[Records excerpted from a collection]
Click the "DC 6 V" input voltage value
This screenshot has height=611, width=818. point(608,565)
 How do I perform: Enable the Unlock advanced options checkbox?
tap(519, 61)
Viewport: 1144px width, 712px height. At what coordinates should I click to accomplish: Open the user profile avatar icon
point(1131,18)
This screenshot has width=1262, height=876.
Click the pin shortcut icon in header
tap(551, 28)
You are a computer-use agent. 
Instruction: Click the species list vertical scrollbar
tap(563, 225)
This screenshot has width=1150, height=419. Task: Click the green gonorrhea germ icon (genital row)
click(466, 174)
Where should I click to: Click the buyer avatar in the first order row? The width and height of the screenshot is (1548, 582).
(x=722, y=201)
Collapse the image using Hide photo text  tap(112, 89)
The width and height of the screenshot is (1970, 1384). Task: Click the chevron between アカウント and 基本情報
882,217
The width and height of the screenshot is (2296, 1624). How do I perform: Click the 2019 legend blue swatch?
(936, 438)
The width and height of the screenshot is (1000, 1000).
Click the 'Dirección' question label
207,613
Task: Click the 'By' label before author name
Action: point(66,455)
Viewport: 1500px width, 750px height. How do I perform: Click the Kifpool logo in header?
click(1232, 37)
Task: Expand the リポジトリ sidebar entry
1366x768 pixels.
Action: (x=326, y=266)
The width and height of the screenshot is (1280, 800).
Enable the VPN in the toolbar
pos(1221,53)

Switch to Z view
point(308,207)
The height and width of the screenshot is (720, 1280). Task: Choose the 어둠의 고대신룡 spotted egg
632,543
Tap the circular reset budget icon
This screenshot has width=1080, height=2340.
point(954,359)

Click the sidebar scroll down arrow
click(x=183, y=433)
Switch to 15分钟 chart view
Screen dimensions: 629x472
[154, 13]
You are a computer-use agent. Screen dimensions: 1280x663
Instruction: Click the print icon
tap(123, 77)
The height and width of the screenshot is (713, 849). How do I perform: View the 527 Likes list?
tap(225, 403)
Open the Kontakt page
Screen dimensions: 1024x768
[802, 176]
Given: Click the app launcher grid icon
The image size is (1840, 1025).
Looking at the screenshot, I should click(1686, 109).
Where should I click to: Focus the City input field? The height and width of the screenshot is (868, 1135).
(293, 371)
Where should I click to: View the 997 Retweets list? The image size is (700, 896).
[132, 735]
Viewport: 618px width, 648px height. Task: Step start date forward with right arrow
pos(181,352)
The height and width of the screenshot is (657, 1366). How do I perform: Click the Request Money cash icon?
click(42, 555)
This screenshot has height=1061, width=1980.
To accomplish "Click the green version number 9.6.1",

**Exercise instructions**
Copy each line of the records above that contains the string "size", matching case exactly.

**Solution to this exercise**
The image size is (1840, 1025).
Where should I click to: View the 997 Retweets list? The image size is (700, 896).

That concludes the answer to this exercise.